▶ [Exercise data]:
* * *

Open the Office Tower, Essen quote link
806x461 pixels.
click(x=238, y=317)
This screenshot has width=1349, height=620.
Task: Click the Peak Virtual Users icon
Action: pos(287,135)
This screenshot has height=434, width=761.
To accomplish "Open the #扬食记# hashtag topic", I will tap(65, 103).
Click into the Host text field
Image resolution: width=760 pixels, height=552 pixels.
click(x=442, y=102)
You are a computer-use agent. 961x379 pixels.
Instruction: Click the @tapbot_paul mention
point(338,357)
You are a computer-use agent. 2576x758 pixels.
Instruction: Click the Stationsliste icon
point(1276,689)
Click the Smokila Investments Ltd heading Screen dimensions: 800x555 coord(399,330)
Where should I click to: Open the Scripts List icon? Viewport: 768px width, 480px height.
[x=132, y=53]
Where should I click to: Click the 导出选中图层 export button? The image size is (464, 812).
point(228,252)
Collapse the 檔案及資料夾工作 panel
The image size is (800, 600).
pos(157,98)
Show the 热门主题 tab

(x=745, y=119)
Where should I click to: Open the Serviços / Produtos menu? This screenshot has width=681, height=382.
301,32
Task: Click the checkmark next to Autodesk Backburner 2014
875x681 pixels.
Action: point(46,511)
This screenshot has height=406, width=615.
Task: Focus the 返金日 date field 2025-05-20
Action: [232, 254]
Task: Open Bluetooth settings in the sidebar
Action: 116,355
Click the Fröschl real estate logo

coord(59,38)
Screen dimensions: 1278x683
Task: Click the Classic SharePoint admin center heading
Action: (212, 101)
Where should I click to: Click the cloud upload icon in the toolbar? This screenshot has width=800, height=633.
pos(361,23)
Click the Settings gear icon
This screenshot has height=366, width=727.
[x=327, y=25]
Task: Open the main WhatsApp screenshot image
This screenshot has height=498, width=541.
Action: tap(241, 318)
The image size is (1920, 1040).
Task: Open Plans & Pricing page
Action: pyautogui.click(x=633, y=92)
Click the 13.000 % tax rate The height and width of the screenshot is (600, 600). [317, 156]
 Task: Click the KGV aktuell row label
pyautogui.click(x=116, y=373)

* * *

▶ [Required action]: Copy out all lines above that include the string "agent".

▶ [Final answer]:
You are a computer-use agent. 961x379 pixels.
You are a computer-use agent. 2576x758 pixels.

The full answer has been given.